Dampiera dentata is a plant in the family Goodeniaceae, native to Western Australia and the Northern Territory.

==Description==
Dampiera dentata is a perennial herb growing up to 40 cm, with no surface covering except for the inflorescence. The basal leaves are stalkless (sessile) and conspicuously toothed. The leaf blade is 5-16 cm by 3-15 mm. The flowers are stalkless, and arranged in heads which lengthen into spikes which are up to 15 cm long when in fruit. The sepals are just tufts of silky hairs. The corolla is 5-6 mm long with silky hairs on the outside. The ovary is 2 to 2.5 mm long, and the fruit is ellipsoidal and about 2 mm in diameter.

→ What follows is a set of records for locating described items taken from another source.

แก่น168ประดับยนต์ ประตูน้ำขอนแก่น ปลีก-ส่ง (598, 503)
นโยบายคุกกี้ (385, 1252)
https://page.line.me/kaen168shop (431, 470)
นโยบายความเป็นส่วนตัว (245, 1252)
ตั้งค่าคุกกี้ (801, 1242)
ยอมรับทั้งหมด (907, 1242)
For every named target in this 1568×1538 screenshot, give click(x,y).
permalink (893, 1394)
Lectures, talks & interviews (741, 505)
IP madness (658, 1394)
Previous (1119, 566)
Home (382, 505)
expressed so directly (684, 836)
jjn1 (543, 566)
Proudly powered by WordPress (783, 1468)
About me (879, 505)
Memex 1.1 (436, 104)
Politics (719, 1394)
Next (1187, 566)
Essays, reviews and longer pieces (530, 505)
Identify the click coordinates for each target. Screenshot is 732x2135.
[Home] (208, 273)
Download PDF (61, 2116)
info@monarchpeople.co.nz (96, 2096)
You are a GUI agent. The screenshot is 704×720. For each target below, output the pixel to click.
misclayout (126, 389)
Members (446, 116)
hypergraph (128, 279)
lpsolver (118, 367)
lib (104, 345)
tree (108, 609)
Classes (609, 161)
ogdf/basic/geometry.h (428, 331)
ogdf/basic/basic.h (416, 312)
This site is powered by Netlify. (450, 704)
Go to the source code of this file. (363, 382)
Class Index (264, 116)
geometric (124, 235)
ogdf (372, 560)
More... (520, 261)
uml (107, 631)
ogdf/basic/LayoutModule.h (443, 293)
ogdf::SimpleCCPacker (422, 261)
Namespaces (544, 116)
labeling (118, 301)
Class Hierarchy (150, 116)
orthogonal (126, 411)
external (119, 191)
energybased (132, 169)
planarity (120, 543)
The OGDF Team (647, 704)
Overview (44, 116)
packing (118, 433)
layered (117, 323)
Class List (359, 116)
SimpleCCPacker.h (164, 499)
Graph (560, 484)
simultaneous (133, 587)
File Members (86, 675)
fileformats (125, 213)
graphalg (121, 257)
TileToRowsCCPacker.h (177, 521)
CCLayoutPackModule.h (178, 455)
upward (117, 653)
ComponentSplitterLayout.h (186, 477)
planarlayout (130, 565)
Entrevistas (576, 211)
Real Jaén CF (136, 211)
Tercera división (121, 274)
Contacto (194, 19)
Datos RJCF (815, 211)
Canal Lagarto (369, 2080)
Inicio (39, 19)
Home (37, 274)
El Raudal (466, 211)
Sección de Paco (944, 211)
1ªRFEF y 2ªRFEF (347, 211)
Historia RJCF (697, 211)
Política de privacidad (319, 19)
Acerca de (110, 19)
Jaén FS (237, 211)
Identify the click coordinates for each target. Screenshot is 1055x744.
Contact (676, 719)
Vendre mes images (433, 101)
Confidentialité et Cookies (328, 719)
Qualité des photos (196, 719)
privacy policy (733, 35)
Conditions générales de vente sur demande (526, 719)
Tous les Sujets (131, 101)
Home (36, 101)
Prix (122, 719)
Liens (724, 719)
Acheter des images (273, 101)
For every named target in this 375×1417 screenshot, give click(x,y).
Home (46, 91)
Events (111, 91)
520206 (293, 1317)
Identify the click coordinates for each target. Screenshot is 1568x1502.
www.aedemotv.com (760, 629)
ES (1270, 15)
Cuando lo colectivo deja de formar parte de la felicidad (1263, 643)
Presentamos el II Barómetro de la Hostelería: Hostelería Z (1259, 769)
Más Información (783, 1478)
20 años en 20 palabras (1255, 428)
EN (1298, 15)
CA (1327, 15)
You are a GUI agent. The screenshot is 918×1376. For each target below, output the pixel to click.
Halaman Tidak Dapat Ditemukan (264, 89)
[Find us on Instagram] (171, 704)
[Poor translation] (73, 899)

It mainly flowers from September to November.

==Distribution and habitat==
It is found in central Western Australia and in the far south-west of the Northern Territory, on screes, and gravels and sandy soils.

==Conservation status==
In the Northern Territory it has been classified as "Near threatened".

==Taxonomy & etymology==
It was first described by Muhammad Tahir M. Rajput in 1980. The specific epithet, dentata, is a Latin adjective, dentatus, -a, um, meaning "having teeth", "toothed", or "dentate", which is derived from the Latin noun, dens ("tooth").